SAN BENEDETTO DEL TRONTO – La questione del teleriscaldamento e della centrale a biomasse, biogas e gas metano continua a essere nei pensieri della sinistra sambenedettese. Dopo che il vicesindaco Di Francesco ha pubblicamente dichiarato che «la centrale non si farà a Ponterotto perché non c’è il necessario consenso dei residenti», il problema delle fonti energetiche rinnovabili rimane nell’agenda politica del governo cittadino.
E’ una scelta dettata dalla necessità globale di un rinnovo nell’approvvigionamento dell’energia per gli usi civili in tempi di crisi del gas, black out su larga scala e isterie petrolifere. «Si può pensare a impianti che forniscano energia pulita anche nella nostra città» è l’opinione del segretario comunale della Sinistra Giovanile Stefano Giammarini, che ci anticipa che «entro un paio di settimane i Democratici di Sinistra terranno un incontro con la presidente della Picenambiente Energia Spa e con un gruppo di tecnici, per parlare di possibilità alternative rispetto alla centrale di Ponterotto bocciata dai cittadini».

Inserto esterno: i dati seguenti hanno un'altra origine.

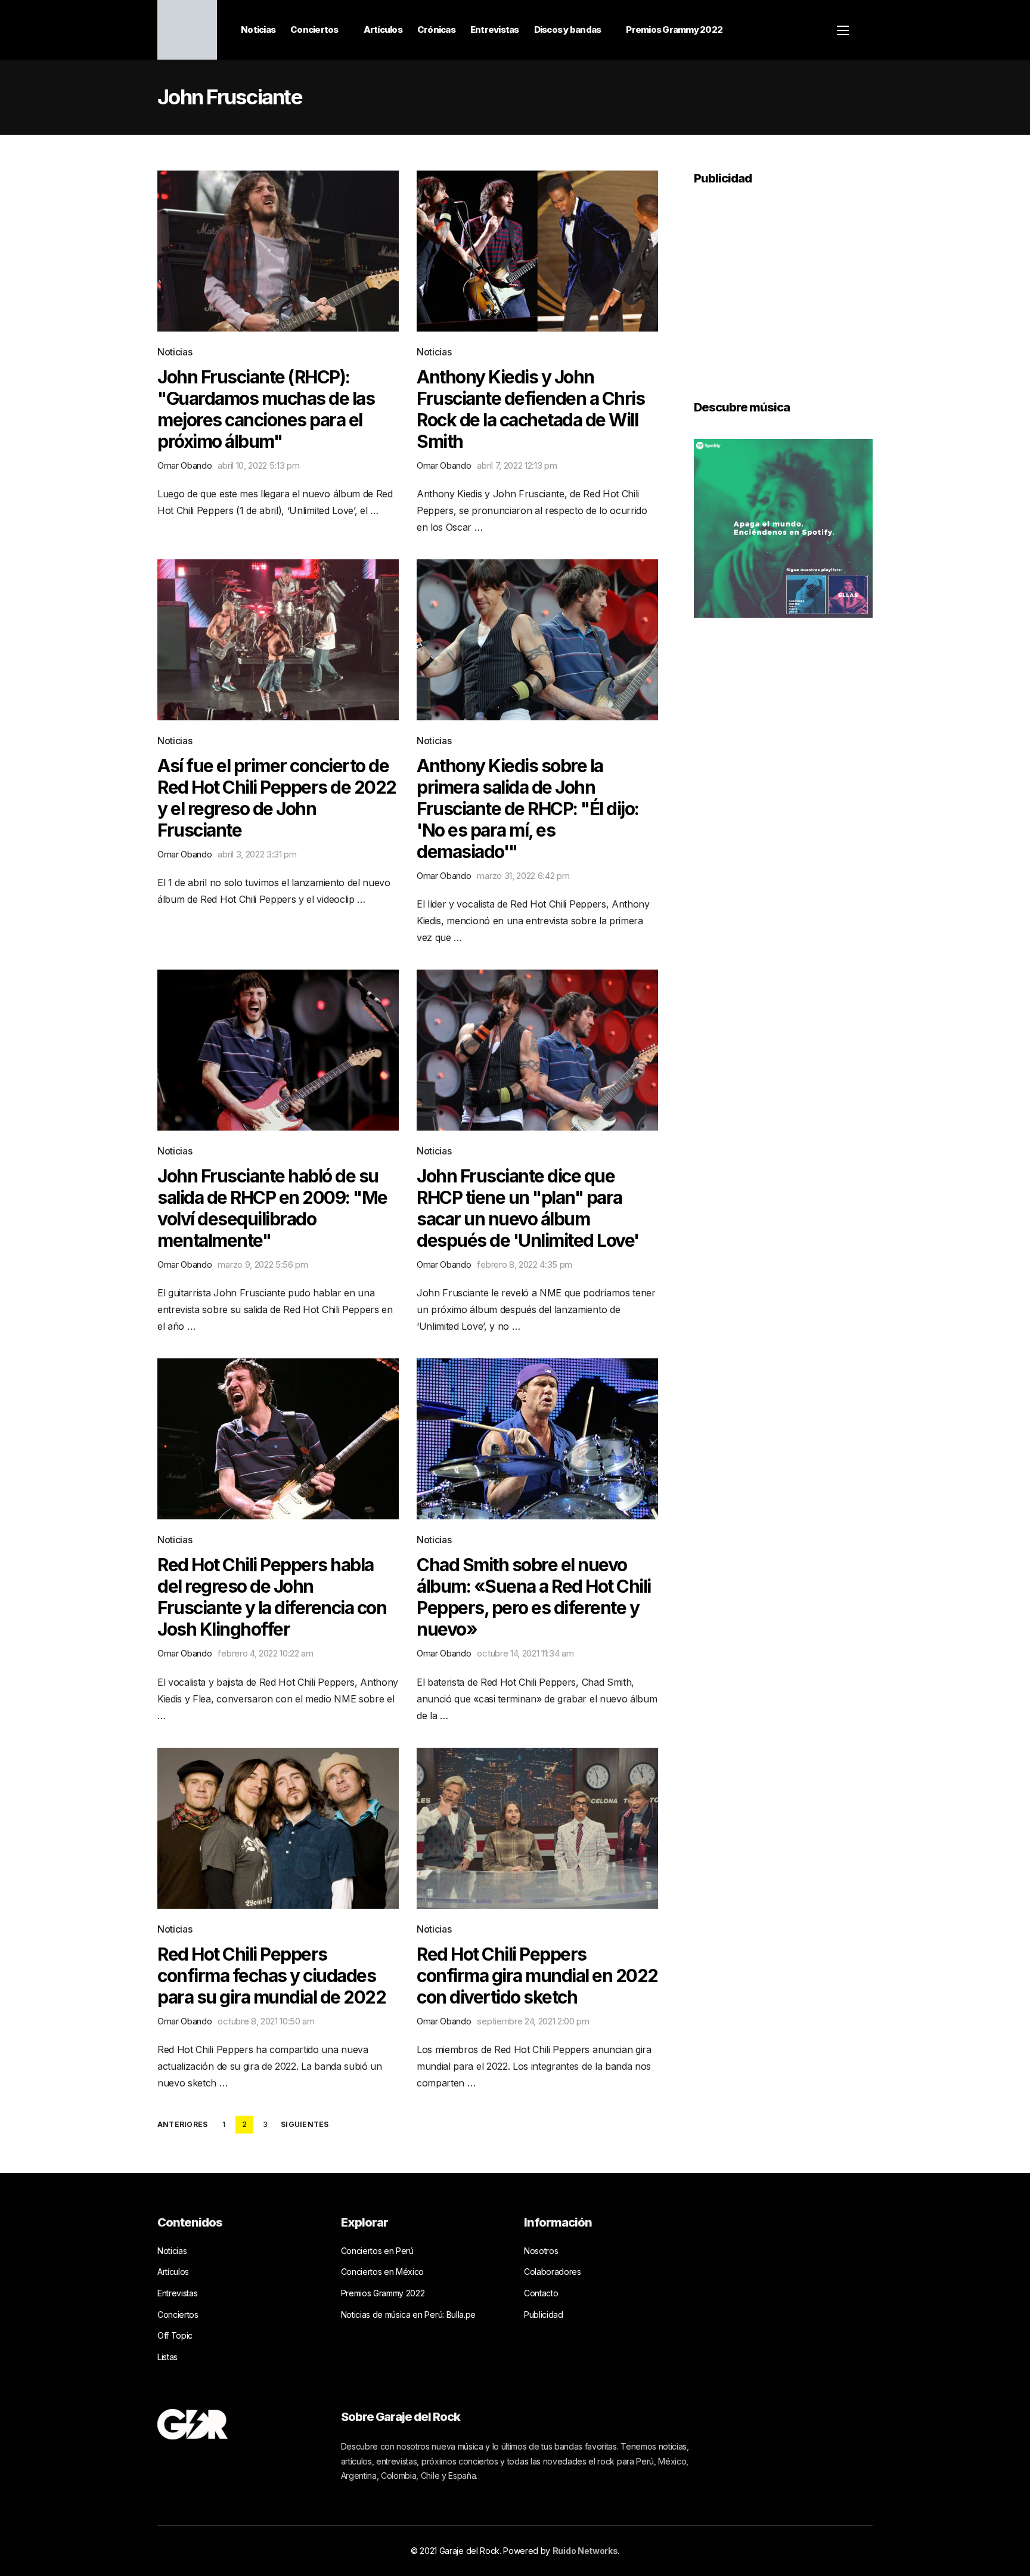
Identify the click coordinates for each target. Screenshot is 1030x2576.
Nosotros (541, 2251)
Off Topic (175, 2335)
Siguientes (304, 2124)
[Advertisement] (783, 284)
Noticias (258, 29)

La Picenambiente Energia Spa, costola della società di gestione dei rifiuti urbani quasi-omonima, è presieduta da Assunta Cassa, vicina ai Comunisti Italiani e nominata durante l’estate direttamente dal sindaco in sostituzione del dimissionario Michele Bagalini. La bocciatura della centrale a Ponterotto, peraltro partita sotto l’amministrazione Martinelli, aveva provocato “mal di pancia” politici in seno al centrosinistra.
«Trovo che sia un vicolo cieco fossilizzarsi in quel progetto – dice Giammarini – quindi ora auspico che si guardi avanti. Allacci degli appartamenti, tipologia degli impianti, localizzazione, ci sono ancora tanti elementi che non si conoscono bene. Una riflessione tecnica sarà solo utile anche per la classe politica, che potrà così disporre di dati concreti da presentare ai cittadini».
A scanso di equivoci e malintesi va detto che il quartiere Ponterotto non dovrà temere ripensamenti da parte del Comune, anche in virtù del debito decennale che la città ha con esso per averlo scelto come sede della discarica comunale per i rifiuti.